Cronkite School innovation chief Eric Newton
May 27, 2015

Eric Newton, a global leader in championing transformational digital innovation in the news media as an executive of the John S. and James L. Knight Foundation, is joining Arizona State University as the innovation chief of the Walter Cronkite School of Journalism and Mass Communication.

Newton, who will hold the faculty rank of professor of practice, will work closely with the school’s leadership to drive new, cutting-edge ideas and initiatives at Cronkite News, the school’s multiplatform daily-news operation. Cronkite News will serve as a test bed for news-industry innovations and experimentation while providing critical content to news consumers in Arizona and across the country.

Newton will continue to serve Knight Foundation as a consultant working on special projects and endowment grants. In his nearly 15 years at Knight, Newton expanded the foundation’s journalism and media innovation program, overseeing the development of more than $300 million in grants, $160 million of which went to universities for pioneering projects in journalism education. For the past four years, he has been senior adviser to Knight Foundation President Alberto Ibargüen.
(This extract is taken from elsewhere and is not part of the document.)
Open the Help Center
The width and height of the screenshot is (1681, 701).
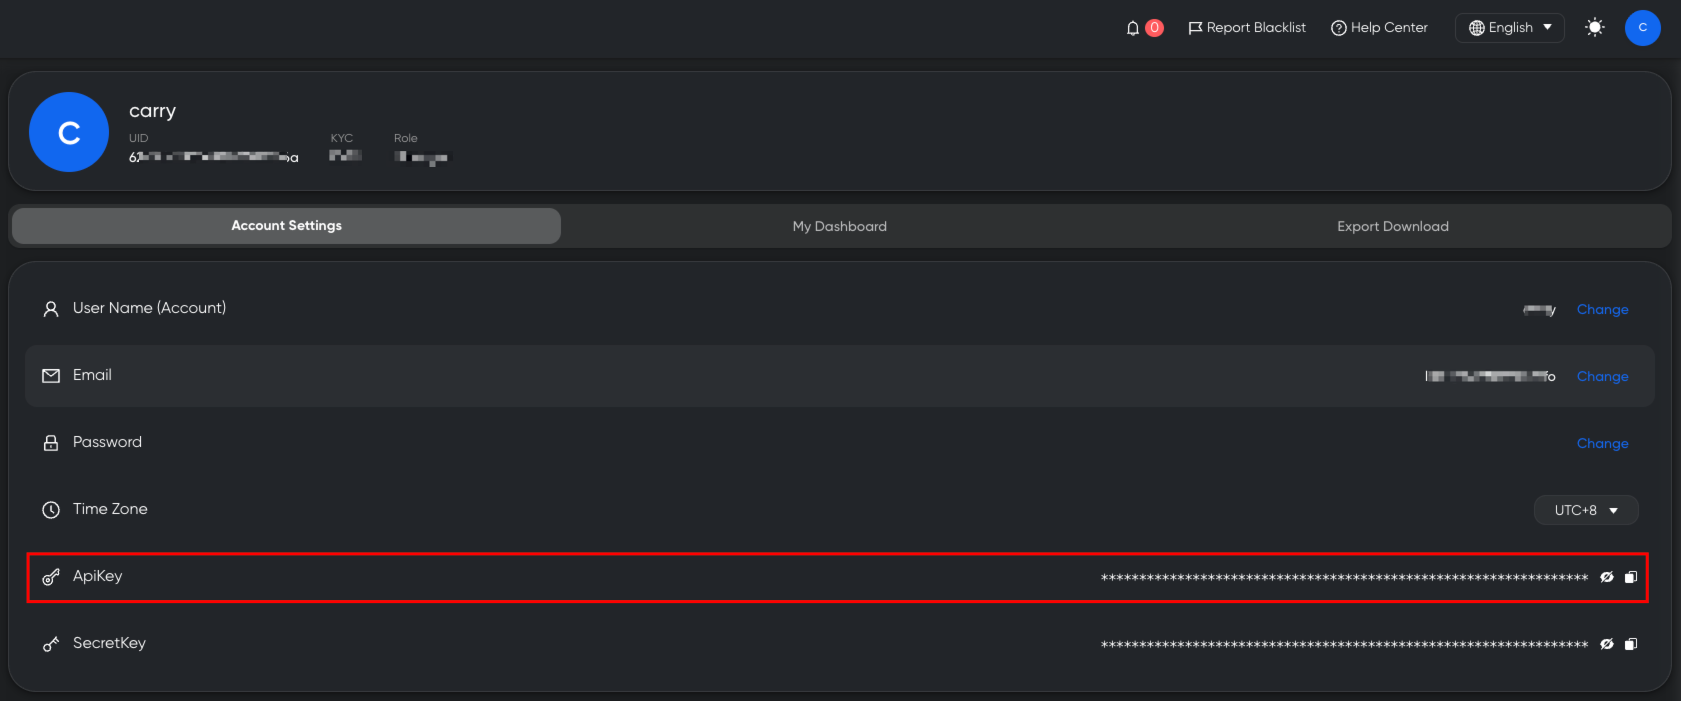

“In the past decade, the Cronkite School has become one of the best, most innovative journalism schools in the country,” Newton said. “Now it has an ambitious goal: to transform journalism education – and to some degree journalism itself – with a stream of digital news experiments and inventions.

"This will be a built-out version of the teaching hospital model, with Cronkite News, a converged news organization in a major media market, as its platform. That’s a tremendously exciting challenge. If we are successful, we will do things in journalism education the likes of which the world has never seen.”

Newton developed grants for groundbreaking initiatives such as Poynter Institute’s News University, the largest online journalism training portal in the world, and Sunshine Week, an annual national observance of the importance of open government.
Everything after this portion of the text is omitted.